Friday, December 9, 2011

¿Quién es Más Estúpido?

Imagine that there is a picture of someone in traction here.
Believe me, you don't want to see the actual pictures that come up
when you Google "pictures of people in traction."
Don't do it.
I mean it.
You'll be sorry.


DeNae's Salute to Fudge, Day 9:

Early in the season, your husband was perfectly content with strapping reindeer antlers on the dog and calling the house 'trimmed.'  However, since your move to the land of All Things Perfect, he feels stirrings of "¿Quién es más macho?" every time he pulls into the cul de sac and sees the neighbors' houses so comprehensively illuminated you could get a tan just by lying in the road for an hour.

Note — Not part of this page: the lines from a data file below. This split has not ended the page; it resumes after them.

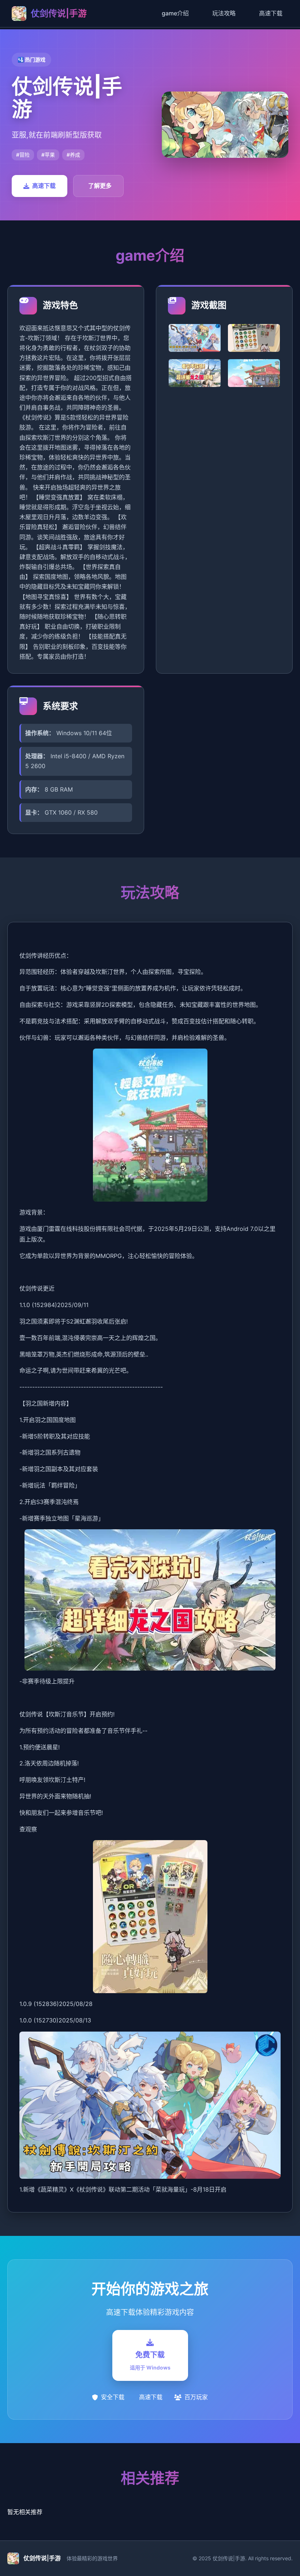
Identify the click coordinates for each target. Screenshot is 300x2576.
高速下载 (270, 13)
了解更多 (100, 185)
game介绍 (175, 13)
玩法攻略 (224, 13)
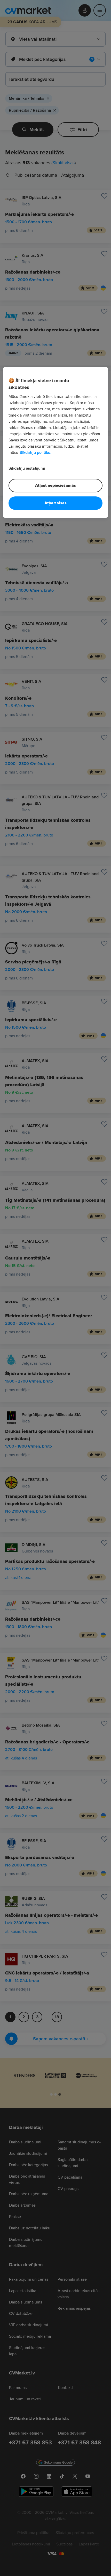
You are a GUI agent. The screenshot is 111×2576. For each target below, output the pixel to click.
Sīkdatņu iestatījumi (27, 468)
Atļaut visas (55, 503)
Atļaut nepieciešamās (55, 485)
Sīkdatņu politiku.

Today, you came home to find him on the roof, writing out the entire text of Luke Chapter Two in LED lights.  He asks you to keep an eye out for the UPS truck, on accounta he's having live Elves overnighted from Mythical-Creatures-Reverse R-Us so he can show that stuck-up Marty Cranston how real men do a Santa's Workshop Yard Display. 

Make sure you have enough fudge for the news crew, the paramedics, and the president of the Homeowners Association.

Marty Cranston thinks he's so great, he can make his own damn fudge.

2 comments:

Jenny P. said...

I love you, so, so much. My, oh my, this is funny.

Have you seen the photo circulating around facebook that has a house all it up and decorated, and then one right next door that just has the word "Ditto" in christmas lights across the top of the garage?

We don't have any christmas lights up. We live on a dead end road, in the middle of the woods. The kids a ask every year if we can decorate the outside of the house, which I think is stupid because no one drives past our house and WE wouldn't be able to see the lights from inside, so what would be the point? They don't like that line of reasoning so I just tell them the lights might scare the bears and raccoons and cause them to attack. I'm all about realistic parenting...

esbboston said...

I decorated for Halloween by letting a real spider live on the light by my front door. No, I didn't even go to the trouble of getting a spider, he just felt sorry for us and volunteered. It's Texas, most everyone and everything are a lil more friendly.